Deputy president Cyril Ramaphosa (right) with Minister for Basic Education (second from right) at the Tembisa paperless education launch.

Gauteng education MEC Panyaza Lesufi addressed media at the school on Tuesday, a day before the official launch of the project: “Tomorrow morning in this school, we will be burying the duster, we will be burying the chalk,” he said. He added that the department of education hopes to roll the project out to all Gauteng township and rural schools by the end of the 2017/2018 financial year at an estimated cost of R17bn.

As an organisation that is all about using digital to change the lives of an entire generation, the team at Good Work Foundation were extremely excited to read about this initiative. This is a proactive step by the South African government to use 21st century tools to address education challenges.

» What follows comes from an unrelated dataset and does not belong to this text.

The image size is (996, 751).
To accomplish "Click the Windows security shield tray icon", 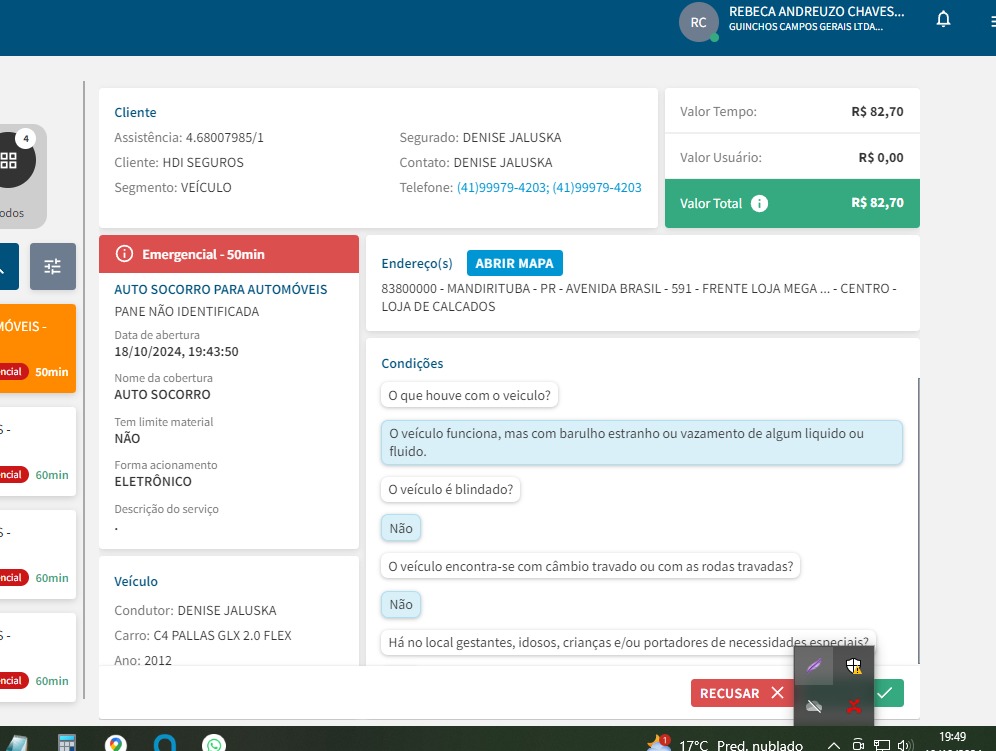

What will be interesting though (for all education technology role-players) is the interpretation of “blended learning” in the classroom as we move forward.

It is not enough to simply change the channel of information, such as from textbook on paper, to identical textbook on tablet. We have to change the style of learning too.

Here are three important questions:

  • How do we “teach” young people to use technology to teach and empower themselves?
  • How do we use technology to create self-organised and collaborative learning environments?
  • How do we use technology to create a scenario where the “lesson” or “lecture” happens at home, so that in the classroom we can get right into the “problem-solving” and “engagement”?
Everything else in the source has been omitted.